In that case, the state is appealing Medicaid Administrator Donald Berwick's June 1 decision rejecting changes to Indiana's Medicaid plan brought on by the new law. Berwick contended that Medicaid recipients have the right to obtain treatment from any qualified provider, including those that provide abortions. The state filed that appeal with Berwick's office on Thursday, and if the two sides can't work out a compromise, that dispute would also likely land before the appeals court in Chicago, Zoeller told The Associated Press on Tuesday.

"There is this process between the federal and state governments which is the proper process by which these things are resolved," Zoeller said.

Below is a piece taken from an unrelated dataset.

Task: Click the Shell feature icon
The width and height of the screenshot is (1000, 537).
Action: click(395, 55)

Indiana's appeal seeks a review of the preliminary injunction before any further action is taken on Planned Parenthood's lawsuit, which seeks a permanent injunction against the law. The injunction Pratt issued Friday would remain in effect while the appeal is pending.

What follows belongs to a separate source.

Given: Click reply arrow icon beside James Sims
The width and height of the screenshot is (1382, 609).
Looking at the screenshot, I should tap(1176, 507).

When Republican Gov. Mitch Daniels signed the law May 10, it immediately cut off about $1.4 million to Planned Parenthood and made Indiana the first state to deny the organization Medicaid funds for general health services, including cancer screenings. The law's other provisions are set to take effect July 1, but Pratt also issued a preliminary injunction blocking one of those — a requirement that doctors providing abortions inform their patients that a fetus can feel pain at 20 weeks of gestation or sooner.

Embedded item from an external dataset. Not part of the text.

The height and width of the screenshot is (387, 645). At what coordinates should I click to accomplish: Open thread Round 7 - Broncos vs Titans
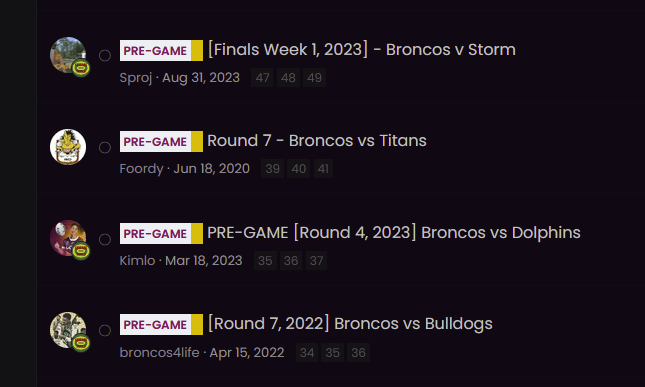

Planned Parenthood, which serves about 9,300 Indiana clients on the state-federal health insurance plan for low-income and disabled people, went without Medicaid funding after the law took effect but continued seeing Medicaid patients until last week, when private donations that paid those patients' bills ran out. It resumed seeing Medicaid patients after Pratt ruled.

"We are confident we will prevail in our legal arguments and find it regrettable that the Indiana Attorney General has chosen to invest even more state resources in an appeal," Betty Cockrum, the head of Planned Parenthood of Indiana, said in a statement.

The state has argued that Medicaid, even though it does not fund abortions in most cases, indirectly subsidizes the procedures at Planned Parenthood because the organization's financial statements show it commingles Medicaid funds with other revenues, and the public money might pay some of the overhead costs for space where abortions are performed. Planned Parenthood conducts more than 5,000 abortions a year in Indiana.

Pratt noted in her ruling that the administration of President Barack Obama had threatened to withhold some or all of Indiana's Medicaid funds because of the new law, which could total more than $5 billion annually and affect nearly 1 million residents. A federal Medicaid bulletin issued the same day as Berwick's decision rejecting the Indiana changes said states cannot exclude qualified health care providers merely because they also provide abortions.

"Thus, denying the injunction could pit the federal government against the State of Indiana in a high-stakes political impasse," the judge wrote. "And if dogma trumps pragmatism and neither side budges, Indiana's most vulnerable citizens could end up paying the price as the collateral damage of a partisan battle."